As it comes to a close, in Miami of all places, it’s time to celebrate what was good about the 2013 Detroit Tigers regular season, before we get into the angst of the playoffs. Here’s what’s worth celebrating.
Miguel Cabrera’s incredible season. At his peak through Aug. 12, he was hitting .366 and slugging .692 with a .459 on-base percentage, with 37 homers and 111 RBIs — having one of the greatest hitting seasons in Tigers history. But a series of nagging injuries finally took him down to human level late in the season. He started a very slow decline in August that accelerated in September. In the first three weeks of this month, while sitting out numerous games, he hit only one homer and had six RBI, and his average fell to .349. Even with his fall-off, though, Miggy’s 2013 season currently ranks sixth in franchise history all-time in offensive WAR (9.0, outranked only by five Ty Cobb years), sixth in slugging (behind Hank Greenberg’s three top years, Norm Cash in 1961, and Rudy York in 1937), sixth in OPS, sixth in RBI, and fifth in total bases (377, topped only by four Greenberg years). His 44 homers tied his 2012 season for fourth-best all-time by a Tiger (behind Greenberg’s 58, Cecil Fielder’s 51, and Rocky Colavito’s 45).
The Tigers will finish the season with more than 1,600 hits, second-best in team history since the 1930s.
Victor Martinez, after a year sitting out with an injury, had a very slow start but was torrid in the later months, raising his average above .300. He helped carry the team when Miggy finally wore out.
Torii Hunter, the other major “new addition” in 2013, was a solid contributor all year, inside and outside the clubhouse, hitting around .300, playing nifty defense, and running the bases pretty well for an “old man.”
Prince Fielder, despite a midsummer slump, recovered with a strong September and finishes with a very nice OPS—above .800 against both lefties and righties, He played every game again, never stopped hustling, and provided Cabrera fantastic lineup protection, producing monstrous stats in his at-bats that followed a walk to Miggy.

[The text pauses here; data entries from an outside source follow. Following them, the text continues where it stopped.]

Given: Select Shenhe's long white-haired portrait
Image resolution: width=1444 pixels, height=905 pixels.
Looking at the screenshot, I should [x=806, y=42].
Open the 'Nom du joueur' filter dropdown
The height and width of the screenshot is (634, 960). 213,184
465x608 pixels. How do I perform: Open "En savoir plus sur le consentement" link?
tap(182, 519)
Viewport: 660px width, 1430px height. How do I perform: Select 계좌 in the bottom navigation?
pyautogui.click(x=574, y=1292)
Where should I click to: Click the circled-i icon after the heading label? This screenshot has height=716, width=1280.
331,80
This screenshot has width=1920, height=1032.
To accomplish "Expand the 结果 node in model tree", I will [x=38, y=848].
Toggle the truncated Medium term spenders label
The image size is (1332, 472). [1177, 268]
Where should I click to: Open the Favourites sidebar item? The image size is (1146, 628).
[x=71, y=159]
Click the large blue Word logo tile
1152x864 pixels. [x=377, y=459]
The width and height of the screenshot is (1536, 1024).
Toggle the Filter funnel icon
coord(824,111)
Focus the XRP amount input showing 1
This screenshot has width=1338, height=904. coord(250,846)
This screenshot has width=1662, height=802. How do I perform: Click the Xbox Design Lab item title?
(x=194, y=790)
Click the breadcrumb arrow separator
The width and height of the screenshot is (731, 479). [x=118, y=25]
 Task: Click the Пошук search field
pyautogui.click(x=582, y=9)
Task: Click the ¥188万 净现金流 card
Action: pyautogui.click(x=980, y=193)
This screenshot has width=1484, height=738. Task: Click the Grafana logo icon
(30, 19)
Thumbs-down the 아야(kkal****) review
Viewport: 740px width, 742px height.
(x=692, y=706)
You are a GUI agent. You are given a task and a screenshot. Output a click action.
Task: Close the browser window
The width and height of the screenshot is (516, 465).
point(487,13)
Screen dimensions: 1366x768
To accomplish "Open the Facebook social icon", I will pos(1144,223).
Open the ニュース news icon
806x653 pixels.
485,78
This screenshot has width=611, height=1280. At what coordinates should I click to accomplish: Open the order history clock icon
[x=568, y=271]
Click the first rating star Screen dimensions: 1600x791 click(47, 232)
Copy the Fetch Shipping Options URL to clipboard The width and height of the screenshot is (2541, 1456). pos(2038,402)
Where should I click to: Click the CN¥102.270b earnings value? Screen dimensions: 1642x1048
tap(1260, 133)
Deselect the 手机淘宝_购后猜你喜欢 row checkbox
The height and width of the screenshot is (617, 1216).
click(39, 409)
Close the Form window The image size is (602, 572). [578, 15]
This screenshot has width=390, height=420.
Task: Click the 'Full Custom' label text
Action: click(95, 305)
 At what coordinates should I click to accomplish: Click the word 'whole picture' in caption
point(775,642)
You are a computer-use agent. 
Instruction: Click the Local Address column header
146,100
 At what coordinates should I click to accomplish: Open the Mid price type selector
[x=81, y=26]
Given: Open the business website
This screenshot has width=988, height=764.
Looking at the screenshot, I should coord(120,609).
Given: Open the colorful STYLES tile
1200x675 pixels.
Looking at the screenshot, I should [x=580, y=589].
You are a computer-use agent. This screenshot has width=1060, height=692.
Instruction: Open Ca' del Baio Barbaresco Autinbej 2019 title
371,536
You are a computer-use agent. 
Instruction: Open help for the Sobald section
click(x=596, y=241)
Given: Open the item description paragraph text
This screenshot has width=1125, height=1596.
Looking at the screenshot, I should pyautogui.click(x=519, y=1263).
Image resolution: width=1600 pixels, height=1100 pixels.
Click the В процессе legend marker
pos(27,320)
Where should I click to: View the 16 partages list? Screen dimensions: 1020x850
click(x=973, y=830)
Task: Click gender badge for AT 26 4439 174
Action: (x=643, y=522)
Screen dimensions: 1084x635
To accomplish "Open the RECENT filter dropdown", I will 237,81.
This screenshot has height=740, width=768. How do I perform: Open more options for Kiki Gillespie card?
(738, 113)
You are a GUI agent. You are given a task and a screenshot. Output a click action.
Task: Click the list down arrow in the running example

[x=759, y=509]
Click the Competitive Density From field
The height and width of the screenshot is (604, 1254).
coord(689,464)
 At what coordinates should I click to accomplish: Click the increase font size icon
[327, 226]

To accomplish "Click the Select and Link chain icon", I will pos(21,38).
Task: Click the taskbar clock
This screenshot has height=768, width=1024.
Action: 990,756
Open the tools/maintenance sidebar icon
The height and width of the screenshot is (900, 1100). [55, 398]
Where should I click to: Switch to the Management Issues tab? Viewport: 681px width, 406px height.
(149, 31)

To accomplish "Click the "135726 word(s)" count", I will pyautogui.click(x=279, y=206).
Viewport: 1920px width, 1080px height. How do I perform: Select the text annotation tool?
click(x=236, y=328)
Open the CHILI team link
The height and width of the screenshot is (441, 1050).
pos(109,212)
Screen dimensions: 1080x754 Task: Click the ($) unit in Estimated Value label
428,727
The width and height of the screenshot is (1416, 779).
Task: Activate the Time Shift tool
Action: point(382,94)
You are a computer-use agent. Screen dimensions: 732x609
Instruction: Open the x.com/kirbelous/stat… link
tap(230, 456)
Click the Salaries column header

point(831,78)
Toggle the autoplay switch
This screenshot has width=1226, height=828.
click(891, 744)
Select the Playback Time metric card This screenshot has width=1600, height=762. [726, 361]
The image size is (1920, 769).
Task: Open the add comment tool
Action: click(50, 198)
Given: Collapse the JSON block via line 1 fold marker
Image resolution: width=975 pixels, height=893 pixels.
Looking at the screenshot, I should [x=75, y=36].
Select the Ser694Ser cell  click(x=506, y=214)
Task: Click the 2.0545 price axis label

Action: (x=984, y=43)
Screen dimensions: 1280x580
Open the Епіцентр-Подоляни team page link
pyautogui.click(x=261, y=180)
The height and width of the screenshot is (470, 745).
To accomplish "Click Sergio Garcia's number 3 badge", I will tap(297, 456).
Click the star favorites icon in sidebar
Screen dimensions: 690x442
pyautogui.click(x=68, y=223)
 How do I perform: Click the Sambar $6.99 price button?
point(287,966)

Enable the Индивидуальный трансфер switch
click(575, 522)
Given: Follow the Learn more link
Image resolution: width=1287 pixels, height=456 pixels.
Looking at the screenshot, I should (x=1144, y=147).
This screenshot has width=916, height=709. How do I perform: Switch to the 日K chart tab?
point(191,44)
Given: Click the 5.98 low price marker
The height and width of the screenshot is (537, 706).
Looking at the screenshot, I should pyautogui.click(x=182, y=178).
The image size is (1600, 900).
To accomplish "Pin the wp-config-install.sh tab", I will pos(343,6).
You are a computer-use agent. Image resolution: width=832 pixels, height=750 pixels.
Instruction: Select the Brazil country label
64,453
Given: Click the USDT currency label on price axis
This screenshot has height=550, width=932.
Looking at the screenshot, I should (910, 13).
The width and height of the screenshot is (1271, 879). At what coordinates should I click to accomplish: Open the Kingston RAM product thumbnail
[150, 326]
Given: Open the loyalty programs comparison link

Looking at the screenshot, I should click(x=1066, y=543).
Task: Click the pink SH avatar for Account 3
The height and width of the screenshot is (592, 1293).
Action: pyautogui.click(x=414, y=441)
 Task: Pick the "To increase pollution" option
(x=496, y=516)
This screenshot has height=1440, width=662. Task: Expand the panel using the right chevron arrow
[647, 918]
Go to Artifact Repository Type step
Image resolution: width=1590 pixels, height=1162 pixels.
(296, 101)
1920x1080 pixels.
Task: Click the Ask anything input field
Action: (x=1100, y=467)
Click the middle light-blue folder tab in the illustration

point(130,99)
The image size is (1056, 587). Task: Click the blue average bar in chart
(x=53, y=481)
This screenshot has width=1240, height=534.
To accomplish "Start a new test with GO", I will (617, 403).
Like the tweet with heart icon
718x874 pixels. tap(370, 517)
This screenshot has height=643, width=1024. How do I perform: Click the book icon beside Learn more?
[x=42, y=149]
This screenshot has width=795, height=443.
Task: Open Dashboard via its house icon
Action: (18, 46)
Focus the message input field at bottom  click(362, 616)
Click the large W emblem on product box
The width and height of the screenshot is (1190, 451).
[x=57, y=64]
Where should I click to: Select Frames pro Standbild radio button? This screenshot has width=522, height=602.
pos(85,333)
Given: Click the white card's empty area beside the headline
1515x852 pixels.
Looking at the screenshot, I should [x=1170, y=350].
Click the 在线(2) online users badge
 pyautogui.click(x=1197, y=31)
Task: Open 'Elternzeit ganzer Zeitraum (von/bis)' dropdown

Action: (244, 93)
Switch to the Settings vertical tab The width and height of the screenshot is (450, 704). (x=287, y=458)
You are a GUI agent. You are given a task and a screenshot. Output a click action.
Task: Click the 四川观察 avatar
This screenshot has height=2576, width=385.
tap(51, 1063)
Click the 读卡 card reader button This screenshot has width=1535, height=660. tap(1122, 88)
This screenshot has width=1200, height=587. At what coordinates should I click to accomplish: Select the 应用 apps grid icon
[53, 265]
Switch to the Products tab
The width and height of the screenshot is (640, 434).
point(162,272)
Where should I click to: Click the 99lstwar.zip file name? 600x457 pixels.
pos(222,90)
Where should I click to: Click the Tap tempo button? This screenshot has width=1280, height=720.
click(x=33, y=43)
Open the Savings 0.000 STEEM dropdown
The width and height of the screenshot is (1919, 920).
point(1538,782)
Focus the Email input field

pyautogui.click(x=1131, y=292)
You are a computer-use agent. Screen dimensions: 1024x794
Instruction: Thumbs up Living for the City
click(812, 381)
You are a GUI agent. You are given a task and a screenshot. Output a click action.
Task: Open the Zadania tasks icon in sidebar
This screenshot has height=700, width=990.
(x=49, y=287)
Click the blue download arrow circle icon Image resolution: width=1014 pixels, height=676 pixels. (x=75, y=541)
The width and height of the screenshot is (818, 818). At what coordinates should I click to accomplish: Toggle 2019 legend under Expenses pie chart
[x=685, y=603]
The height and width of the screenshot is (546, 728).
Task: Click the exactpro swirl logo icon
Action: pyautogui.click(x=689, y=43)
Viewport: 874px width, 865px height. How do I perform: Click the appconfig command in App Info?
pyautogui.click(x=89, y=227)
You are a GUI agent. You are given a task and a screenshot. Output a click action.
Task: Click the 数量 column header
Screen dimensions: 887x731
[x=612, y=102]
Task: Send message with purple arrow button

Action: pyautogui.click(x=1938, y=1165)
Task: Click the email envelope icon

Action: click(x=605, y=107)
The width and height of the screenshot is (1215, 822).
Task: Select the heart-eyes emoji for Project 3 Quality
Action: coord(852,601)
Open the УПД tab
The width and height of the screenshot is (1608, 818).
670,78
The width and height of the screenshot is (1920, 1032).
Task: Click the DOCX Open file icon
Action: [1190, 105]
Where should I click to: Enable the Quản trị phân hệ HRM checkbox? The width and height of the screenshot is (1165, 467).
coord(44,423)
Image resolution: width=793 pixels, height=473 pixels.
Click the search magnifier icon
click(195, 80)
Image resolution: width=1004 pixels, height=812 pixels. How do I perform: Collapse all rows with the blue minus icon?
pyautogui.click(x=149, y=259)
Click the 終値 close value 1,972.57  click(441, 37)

Surprise .300 or near-.300 hitters included Omar Infante, Jhonny Peralta, and Brayan Pena.
Max Scherzer, with his twenty wins and 230-plus strikeouts, and Anibal Sanchez, with a league-leading ERA, both should finish in the top five in Cy Young voting. Their stalwart performances saved the Tigers despite a puzzling down year from Justin Verlander. And Doug Fister, with a career high in wins, and Rick Porcello also did their share. The starting five started all but five games this season.
After initial turmoil in the bullpen, Joaquin Benoit turned in a pretty nice year with more than 20 saves and a WHIP around 1.00. Drew Smyly also was reliable in the pen, with a WHIP not much higher.
And the acquisition of the youthful defensive whiz Jose Iglesias has to rank as a season highlight. Necessitated by Peralta’s suspension, it was a great move, adding speed to the lineup and solidity to what had been a porous infield.
This was the Tigers’ third straight first-place finish. True, that’s not as impressive as it used to be, since there are now six divisions in MLB. But not many fans remember the last time the Tigers finished first three years in a row — because that was in 1907, 1908, and 1909.
Let’s hope that this Tiger team has a better postseason than that squad did more than a century ago. It’s time for the Tigers to translate their solid regular season performance into a World Series win. After all, it’s been 29 years since a Tigers championship — that’s the longest the franchise has languished without the big prize since its original drought from 1901 through 1934.
But no matter what happens, let’s remember 2013 for its remarkable individual performances, some great comeback wins, a very solid team, and nachos on the go for the Prince.